You can use your system R installation (see below) and still manage all other software with conda. You have to configure your system R as described below ("Using a system R installation").

Then, you can create the conda environment and install the required software and R packages with

snakemake --use-conda setup

2. Manually creating a conda environment

You can use your own R installation (see below) in combination with a manually created conda environment to run all the pre-processing steps. This might be useful if you are planning to analyze multiple datasets, because the installation of the required R packages in the R conda environment takes a long time. You can manually create a conda environment with

conda env create --name ARMOR --file envs/environment.yaml

And activate it with

conda activate ARMOR, or source activate ARMOR for conda versions under 4.6.

After configuring your system R as described below (needed for this run-mode), from within the environment (ARMOR) install the required R packages with

snakemake setup

Make sure you are in the environment with conda info --envs. To exit the environment use conda deactivate.

For more details on managing environments see here.

Using a system R installation

In some situations (e.g., Mac OS X), installing R packages inside conda R is difficult. In these cases or if one simply prefers to use a system R installation, the following modifications can be used:

  • Change the values of the useCondaR variable in the config.yaml to False.
  • Set the path to the system R binary in the Rbin variable in config.yaml.
  • Set the path to the desired R library in the .Renviron file.
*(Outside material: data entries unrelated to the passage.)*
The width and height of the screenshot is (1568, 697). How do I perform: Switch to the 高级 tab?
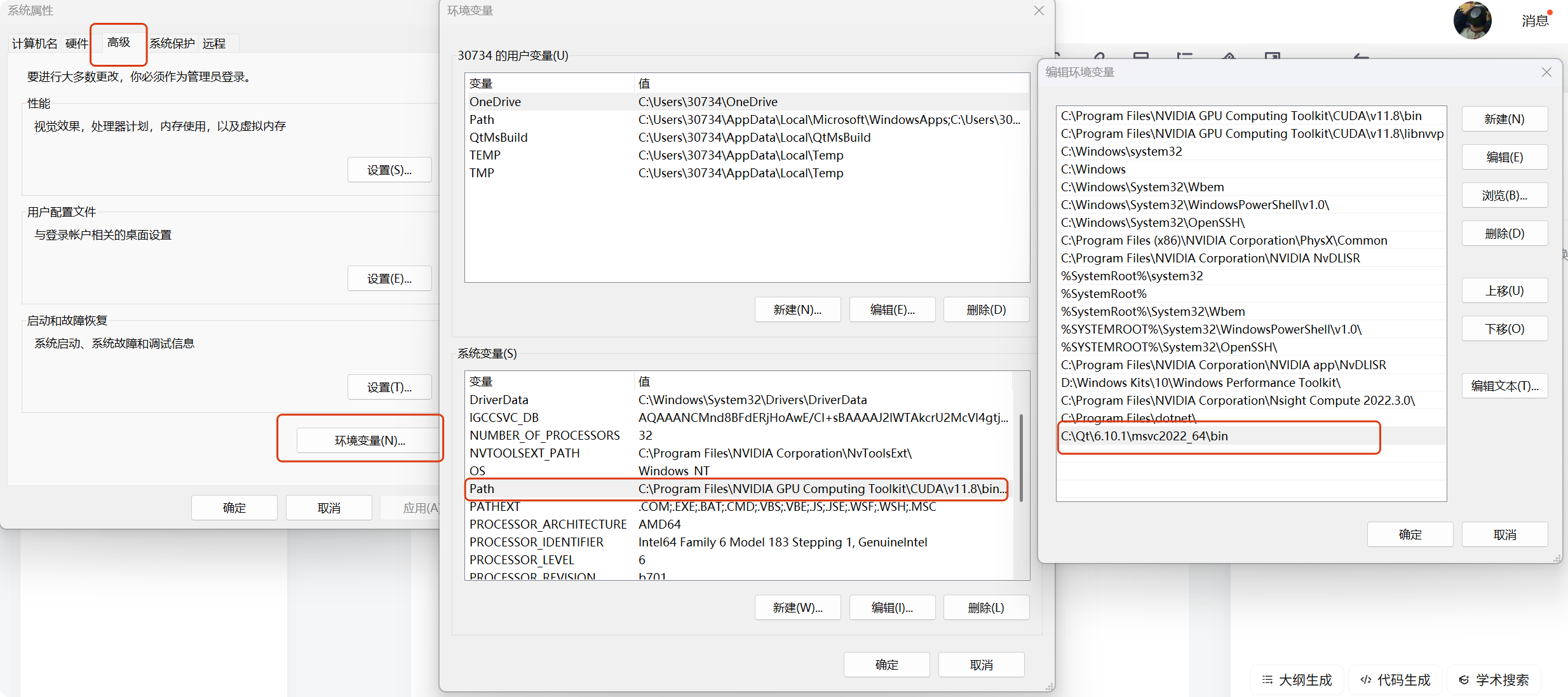[119, 43]
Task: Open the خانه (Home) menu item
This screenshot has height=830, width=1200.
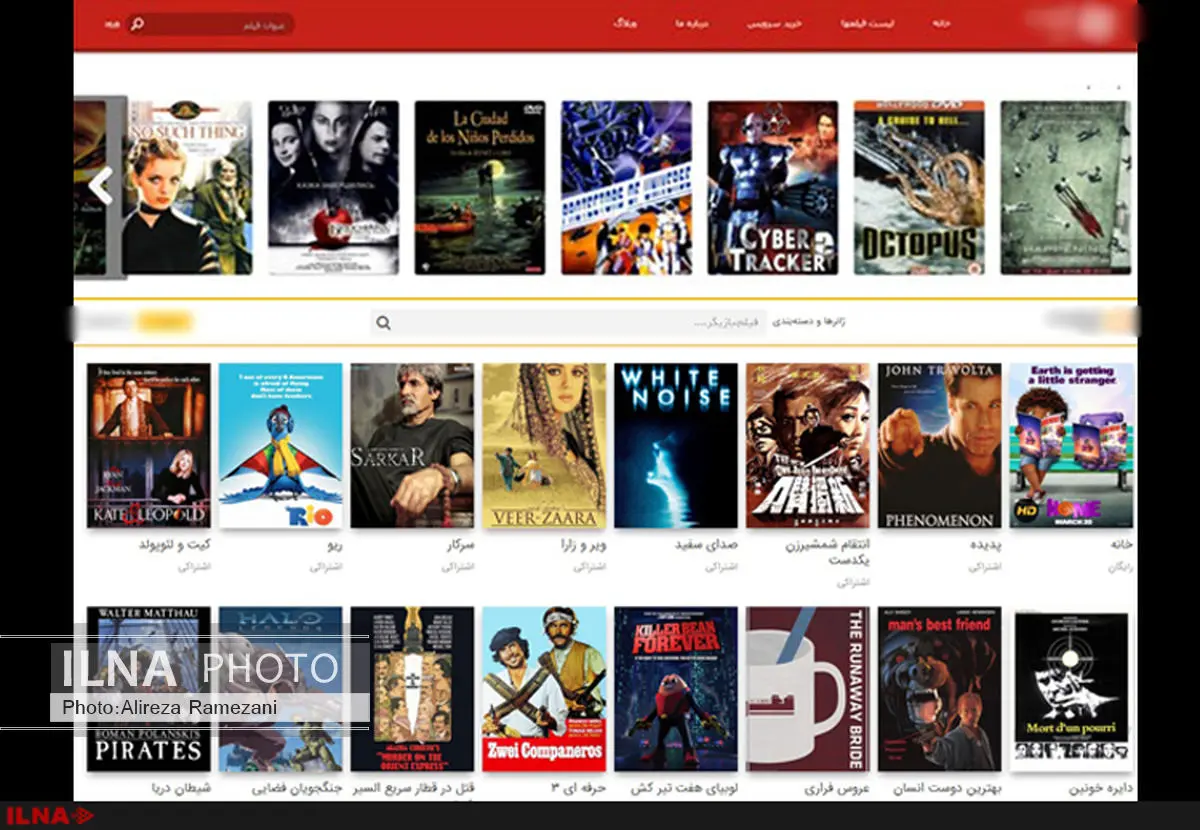Action: 940,23
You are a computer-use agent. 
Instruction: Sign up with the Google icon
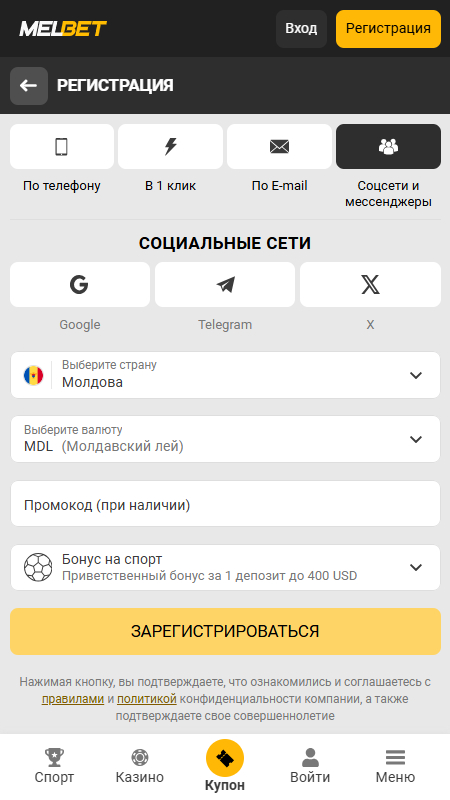click(x=80, y=284)
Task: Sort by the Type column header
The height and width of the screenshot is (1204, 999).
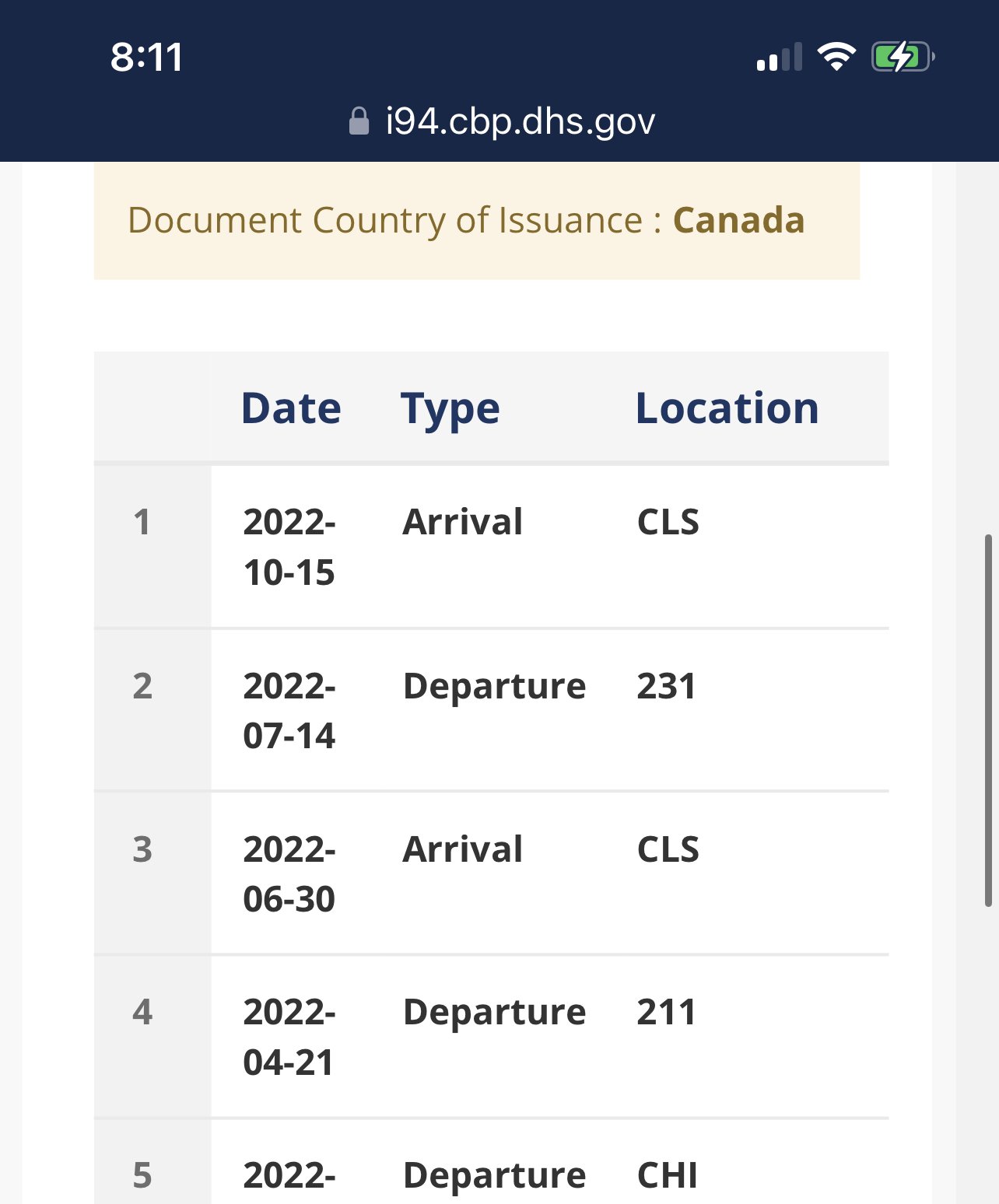Action: point(450,409)
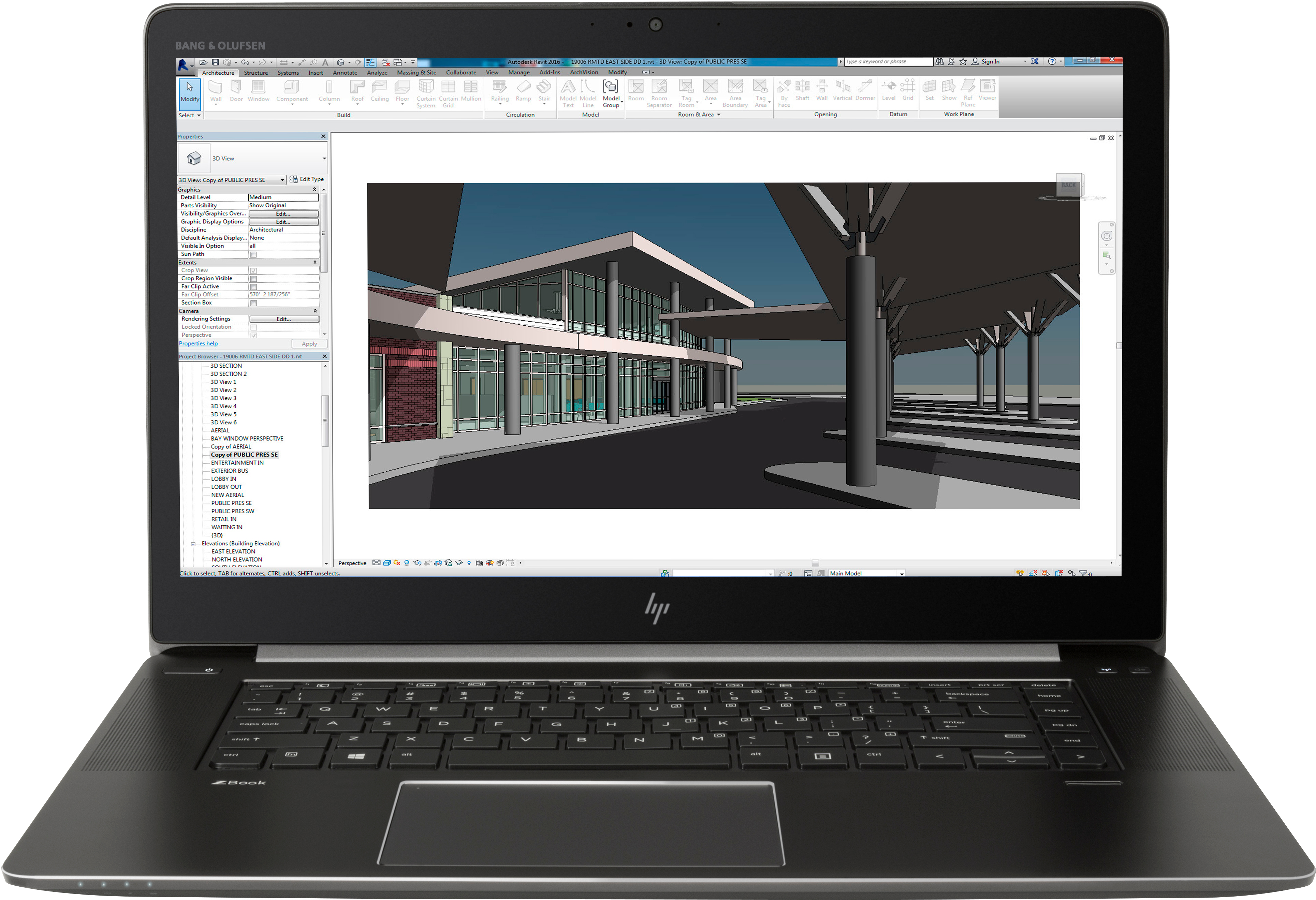Screen dimensions: 1316x900
Task: Collapse Elevations (Building Elevation) in Project Browser
Action: 193,543
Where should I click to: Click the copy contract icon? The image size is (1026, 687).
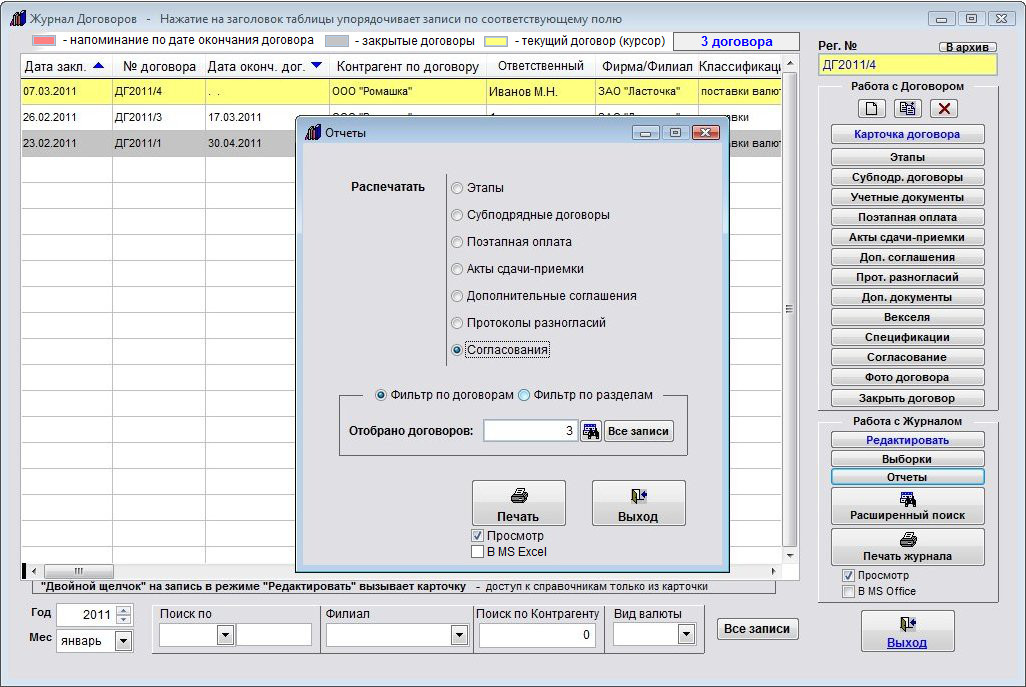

This can be an existing library directory, or an empty directory. If packages need to be installed, write access to this directory is needed.
  • In case the library directory defined in the previous step does not exist, create it.

NOTE: You can use your own R with either of the 3 run-modes, but it is necessary for run-modes 1b, 2 and 3.

3. Installing software manually

If you don't want to use conda, you have to make sure that all necessary software is installed and available in the path. The following software is used by the workflow:

You also need to make sure that all necessary R packages are installed. The workflow uses the following packages:

This list of software and packages can also be found at envs/environment.yaml and scripts/install_pkgs.R, respectively.

Summary

This diagram shows the three different run-modes explained above. In the "Requirements" boxes on the left, the required files and software are highlighted in yellow. Specific parameters that need to be adjusted are listed with each file. The green highlighted parts are the path to your system R binary and the desired R library. These paths are specific for your setup and need to be filled out accordingly! The boxes in the middle column list the code that needs to be run in order to install the software and to run the pipeline.

Checking software versions

The workflow contains two rules to check the versions of the software that has been used. To check the versions of R packages, running snakemake --use-conda listpackages (or snakemake listpackages if you are managing the software separately) will parse the output files generated by R CMD BATCH and extract all used R packages. The results will be written to a text file. To check the versions of other software, running snakemake --use-conda softwareversions (or snakemake softwareversions) will check the versions of the software. Finally, the log subdirectory of the specified output directory contains log files, which should state the version of all software that was used.

Operating system compatibility

ARMOR has been tested on macOS and Linux systems.